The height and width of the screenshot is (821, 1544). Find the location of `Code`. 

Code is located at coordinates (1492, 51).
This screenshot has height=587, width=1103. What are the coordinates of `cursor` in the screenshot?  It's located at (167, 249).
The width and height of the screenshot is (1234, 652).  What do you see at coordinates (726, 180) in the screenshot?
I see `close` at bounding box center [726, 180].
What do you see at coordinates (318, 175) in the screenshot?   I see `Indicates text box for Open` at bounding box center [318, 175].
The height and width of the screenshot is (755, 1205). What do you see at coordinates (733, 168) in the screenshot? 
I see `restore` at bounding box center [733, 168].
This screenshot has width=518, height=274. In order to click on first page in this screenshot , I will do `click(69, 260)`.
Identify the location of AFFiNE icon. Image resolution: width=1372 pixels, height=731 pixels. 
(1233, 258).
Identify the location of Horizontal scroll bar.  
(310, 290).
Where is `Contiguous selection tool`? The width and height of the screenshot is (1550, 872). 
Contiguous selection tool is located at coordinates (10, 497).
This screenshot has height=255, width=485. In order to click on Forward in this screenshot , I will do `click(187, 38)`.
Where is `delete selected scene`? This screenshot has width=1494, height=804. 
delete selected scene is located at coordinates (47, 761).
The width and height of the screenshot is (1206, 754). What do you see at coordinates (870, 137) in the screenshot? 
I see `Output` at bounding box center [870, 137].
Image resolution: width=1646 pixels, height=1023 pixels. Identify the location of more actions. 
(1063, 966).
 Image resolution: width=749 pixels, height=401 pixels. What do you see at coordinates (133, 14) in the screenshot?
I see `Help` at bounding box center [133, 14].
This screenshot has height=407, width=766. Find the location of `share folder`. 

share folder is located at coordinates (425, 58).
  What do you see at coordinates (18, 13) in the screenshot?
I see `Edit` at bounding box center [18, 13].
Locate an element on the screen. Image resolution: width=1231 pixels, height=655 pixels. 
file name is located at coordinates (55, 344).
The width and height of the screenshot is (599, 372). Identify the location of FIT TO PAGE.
▬▬▬▬▬▬
Task statement> Show each line of the listing above that contains the string "Find", copied in full. Matches must have the same capitalization.

Full solution>
The height and width of the screenshot is (821, 1544). Find the location of `Code`. 
This screenshot has height=407, width=766. Find the location of `share folder`. 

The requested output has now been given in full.